> Short task
Select every line of the items that contains the word "link", counting only matches in the same case.

•••

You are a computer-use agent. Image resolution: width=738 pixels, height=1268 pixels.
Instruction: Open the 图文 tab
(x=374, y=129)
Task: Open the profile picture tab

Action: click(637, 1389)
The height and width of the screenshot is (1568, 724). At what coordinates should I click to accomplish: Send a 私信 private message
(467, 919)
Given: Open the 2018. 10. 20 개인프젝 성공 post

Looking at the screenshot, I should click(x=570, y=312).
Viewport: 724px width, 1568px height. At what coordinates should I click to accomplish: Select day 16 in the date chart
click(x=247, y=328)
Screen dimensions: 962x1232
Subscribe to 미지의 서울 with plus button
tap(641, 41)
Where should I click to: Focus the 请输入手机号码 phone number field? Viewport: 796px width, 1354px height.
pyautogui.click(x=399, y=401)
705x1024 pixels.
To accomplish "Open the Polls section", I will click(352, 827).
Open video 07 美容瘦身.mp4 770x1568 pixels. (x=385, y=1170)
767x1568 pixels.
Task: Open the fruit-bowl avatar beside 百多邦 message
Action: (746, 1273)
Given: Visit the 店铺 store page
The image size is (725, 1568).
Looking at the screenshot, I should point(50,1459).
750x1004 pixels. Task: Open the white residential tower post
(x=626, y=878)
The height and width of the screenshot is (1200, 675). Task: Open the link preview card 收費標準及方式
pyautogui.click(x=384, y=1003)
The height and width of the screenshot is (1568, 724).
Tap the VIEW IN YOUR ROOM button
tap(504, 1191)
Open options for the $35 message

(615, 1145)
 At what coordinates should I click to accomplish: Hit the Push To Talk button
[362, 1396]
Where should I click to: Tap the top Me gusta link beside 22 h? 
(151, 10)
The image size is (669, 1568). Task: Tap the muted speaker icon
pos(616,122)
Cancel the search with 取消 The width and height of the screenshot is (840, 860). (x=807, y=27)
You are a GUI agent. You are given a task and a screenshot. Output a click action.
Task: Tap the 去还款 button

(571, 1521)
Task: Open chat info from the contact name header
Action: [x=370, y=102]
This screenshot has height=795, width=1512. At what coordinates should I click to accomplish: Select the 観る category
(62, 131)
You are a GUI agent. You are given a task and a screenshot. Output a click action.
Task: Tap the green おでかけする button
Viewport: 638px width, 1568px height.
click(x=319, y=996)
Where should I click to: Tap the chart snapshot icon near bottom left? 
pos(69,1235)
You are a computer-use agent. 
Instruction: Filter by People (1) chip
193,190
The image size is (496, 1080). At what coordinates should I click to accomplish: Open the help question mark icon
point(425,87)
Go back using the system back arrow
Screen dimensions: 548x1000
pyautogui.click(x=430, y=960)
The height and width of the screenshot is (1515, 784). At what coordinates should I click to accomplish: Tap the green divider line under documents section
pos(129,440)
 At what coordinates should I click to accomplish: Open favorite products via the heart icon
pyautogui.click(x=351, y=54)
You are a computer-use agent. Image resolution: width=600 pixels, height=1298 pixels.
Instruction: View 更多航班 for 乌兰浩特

•••

> Exercise solution
The height and width of the screenshot is (1200, 675). Task: Open the link preview card 收費標準及方式
Where should I click to: Tap the top Me gusta link beside 22 h? 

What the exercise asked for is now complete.